Estudo clínico e consentimento do paciente

A orientação do uso da cloroquina para covid-19 no SUS também consta nas “Diretrizes para diagnóstico e tratamento da covid-19”. A versão mais recente, de 7 de maio, reconhece que “até o momento, não existem evidências robustas de alta qualidade que possibilitem a indicação de uma terapia farmacológica específica para a COVID-19”. O documento cita a nota informativa de 1º de abril e diz que “essa iniciativa corrobora com a inserção de instituições brasileiras nos estudos clínicos em curso”.

O Ministério da Saúde não respondeu a questionamento enviado pelo HuffPost Brasil sobre registro de estudo clínico de pacientes do SUS nesse contexto.

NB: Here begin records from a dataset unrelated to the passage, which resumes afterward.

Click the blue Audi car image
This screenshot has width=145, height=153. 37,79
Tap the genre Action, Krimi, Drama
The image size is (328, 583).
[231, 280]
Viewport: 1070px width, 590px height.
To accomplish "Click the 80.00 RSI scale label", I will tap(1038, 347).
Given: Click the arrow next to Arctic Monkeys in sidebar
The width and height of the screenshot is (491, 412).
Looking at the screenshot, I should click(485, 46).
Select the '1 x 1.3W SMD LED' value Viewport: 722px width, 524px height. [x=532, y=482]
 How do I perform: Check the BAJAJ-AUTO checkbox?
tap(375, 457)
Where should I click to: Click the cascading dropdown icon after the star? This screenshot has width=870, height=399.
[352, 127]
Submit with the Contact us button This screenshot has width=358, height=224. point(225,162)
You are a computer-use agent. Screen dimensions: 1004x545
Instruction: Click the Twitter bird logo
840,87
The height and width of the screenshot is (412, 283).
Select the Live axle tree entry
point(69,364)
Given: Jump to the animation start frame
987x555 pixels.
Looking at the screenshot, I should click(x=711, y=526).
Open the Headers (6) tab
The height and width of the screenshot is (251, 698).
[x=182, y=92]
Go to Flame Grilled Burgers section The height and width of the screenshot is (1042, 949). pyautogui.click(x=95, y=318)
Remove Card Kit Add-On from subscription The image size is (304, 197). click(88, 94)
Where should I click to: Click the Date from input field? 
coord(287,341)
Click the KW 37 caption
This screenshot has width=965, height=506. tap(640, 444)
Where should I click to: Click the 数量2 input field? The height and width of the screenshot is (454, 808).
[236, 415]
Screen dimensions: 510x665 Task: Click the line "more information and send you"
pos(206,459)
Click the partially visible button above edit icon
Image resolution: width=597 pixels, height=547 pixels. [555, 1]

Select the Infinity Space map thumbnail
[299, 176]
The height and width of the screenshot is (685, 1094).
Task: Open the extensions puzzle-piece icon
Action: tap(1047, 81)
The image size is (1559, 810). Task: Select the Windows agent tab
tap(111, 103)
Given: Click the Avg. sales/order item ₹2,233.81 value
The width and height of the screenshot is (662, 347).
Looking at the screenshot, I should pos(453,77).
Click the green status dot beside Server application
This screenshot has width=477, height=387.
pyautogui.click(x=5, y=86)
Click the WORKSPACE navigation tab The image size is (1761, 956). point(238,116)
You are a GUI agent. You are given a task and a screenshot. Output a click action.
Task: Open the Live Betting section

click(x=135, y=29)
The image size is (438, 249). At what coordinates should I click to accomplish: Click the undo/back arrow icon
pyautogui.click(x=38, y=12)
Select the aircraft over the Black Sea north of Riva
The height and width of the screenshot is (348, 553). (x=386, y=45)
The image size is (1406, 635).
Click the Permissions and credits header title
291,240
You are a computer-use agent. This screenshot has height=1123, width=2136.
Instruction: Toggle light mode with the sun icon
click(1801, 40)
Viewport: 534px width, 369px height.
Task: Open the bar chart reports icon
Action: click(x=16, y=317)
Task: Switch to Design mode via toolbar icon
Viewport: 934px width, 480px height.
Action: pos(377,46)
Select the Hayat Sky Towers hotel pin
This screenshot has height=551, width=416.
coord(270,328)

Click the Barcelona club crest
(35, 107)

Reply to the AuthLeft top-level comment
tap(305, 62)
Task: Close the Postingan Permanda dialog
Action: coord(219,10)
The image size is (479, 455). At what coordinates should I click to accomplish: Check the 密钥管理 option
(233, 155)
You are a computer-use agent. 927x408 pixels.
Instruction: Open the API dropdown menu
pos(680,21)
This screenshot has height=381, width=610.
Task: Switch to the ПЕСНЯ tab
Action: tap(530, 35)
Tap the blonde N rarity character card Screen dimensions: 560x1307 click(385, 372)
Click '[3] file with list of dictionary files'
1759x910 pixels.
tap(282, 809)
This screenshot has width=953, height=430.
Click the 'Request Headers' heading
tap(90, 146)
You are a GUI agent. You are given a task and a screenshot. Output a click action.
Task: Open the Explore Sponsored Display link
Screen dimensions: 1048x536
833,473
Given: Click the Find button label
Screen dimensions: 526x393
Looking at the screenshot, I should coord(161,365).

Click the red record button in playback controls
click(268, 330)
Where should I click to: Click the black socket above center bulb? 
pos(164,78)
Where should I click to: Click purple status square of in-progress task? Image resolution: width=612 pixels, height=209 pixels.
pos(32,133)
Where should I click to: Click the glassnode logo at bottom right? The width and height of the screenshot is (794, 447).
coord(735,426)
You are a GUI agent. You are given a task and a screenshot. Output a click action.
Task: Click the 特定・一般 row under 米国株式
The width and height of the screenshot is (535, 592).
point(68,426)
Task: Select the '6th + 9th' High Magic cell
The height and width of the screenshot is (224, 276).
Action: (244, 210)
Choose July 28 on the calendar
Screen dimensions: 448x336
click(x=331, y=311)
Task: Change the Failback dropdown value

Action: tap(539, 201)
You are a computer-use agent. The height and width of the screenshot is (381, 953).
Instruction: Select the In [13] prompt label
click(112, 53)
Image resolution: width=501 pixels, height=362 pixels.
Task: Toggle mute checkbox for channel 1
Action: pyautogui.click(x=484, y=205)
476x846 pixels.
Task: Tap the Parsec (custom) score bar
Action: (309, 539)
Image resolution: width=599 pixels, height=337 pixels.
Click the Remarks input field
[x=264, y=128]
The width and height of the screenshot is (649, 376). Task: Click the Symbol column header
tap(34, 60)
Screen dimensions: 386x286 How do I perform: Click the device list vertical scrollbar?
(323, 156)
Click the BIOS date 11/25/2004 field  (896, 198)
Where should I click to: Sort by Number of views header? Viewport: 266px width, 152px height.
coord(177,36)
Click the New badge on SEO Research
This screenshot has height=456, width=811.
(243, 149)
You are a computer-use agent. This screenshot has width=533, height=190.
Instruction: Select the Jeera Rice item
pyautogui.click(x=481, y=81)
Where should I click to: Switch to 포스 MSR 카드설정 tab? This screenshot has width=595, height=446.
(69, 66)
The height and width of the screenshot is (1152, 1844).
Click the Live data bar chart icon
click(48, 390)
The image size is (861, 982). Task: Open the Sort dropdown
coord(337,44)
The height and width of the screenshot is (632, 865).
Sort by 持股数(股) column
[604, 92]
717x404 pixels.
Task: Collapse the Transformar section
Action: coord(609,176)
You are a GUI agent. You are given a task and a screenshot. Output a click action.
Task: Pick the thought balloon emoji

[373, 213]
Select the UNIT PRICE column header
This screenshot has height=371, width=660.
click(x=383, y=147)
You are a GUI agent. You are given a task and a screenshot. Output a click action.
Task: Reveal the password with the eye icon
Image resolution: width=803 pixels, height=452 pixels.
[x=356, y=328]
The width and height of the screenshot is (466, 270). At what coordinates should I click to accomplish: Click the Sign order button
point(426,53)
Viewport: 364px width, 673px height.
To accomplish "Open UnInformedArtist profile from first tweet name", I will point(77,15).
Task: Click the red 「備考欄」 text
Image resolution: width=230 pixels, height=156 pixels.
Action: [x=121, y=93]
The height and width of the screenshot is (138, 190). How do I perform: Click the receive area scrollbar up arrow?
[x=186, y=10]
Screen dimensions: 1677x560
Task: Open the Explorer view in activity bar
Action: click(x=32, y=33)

Esse tipo de pesquisa precisa ser cadastrada em uma plataforma de registros de ensaios clínicos e ser autorizada pela Conep (Comissão Nacional de Ética em Pesquisa).

Nesse tipo de estudo, os pacientes assinaram um termo de consentimento devido ao risco do uso da droga, mas em geral, contam com contrapartidas, como seguro de vida ou garantia de assistência médica. De acordo com profissionais de saúde ouvidos pelo HuffPost Brasil, apesar de o protocolo do ministério prever o termo de consentimento que deve ser assinado pelo paciente ou pelo responsável, na prática, isso não tem sido aplicado rigorosamente.

De acordo com especialistas ouvidos, houve uma tentativa de evitar eventuais responsabilizações. “Se o paciente morrer e a família entrar na Justiça, vai perder. Vai dizer que ele estava participando de um protocolo de pesquisa, de um ensaio clínico”, disse Reinaldo Guimarães, da Abrasco.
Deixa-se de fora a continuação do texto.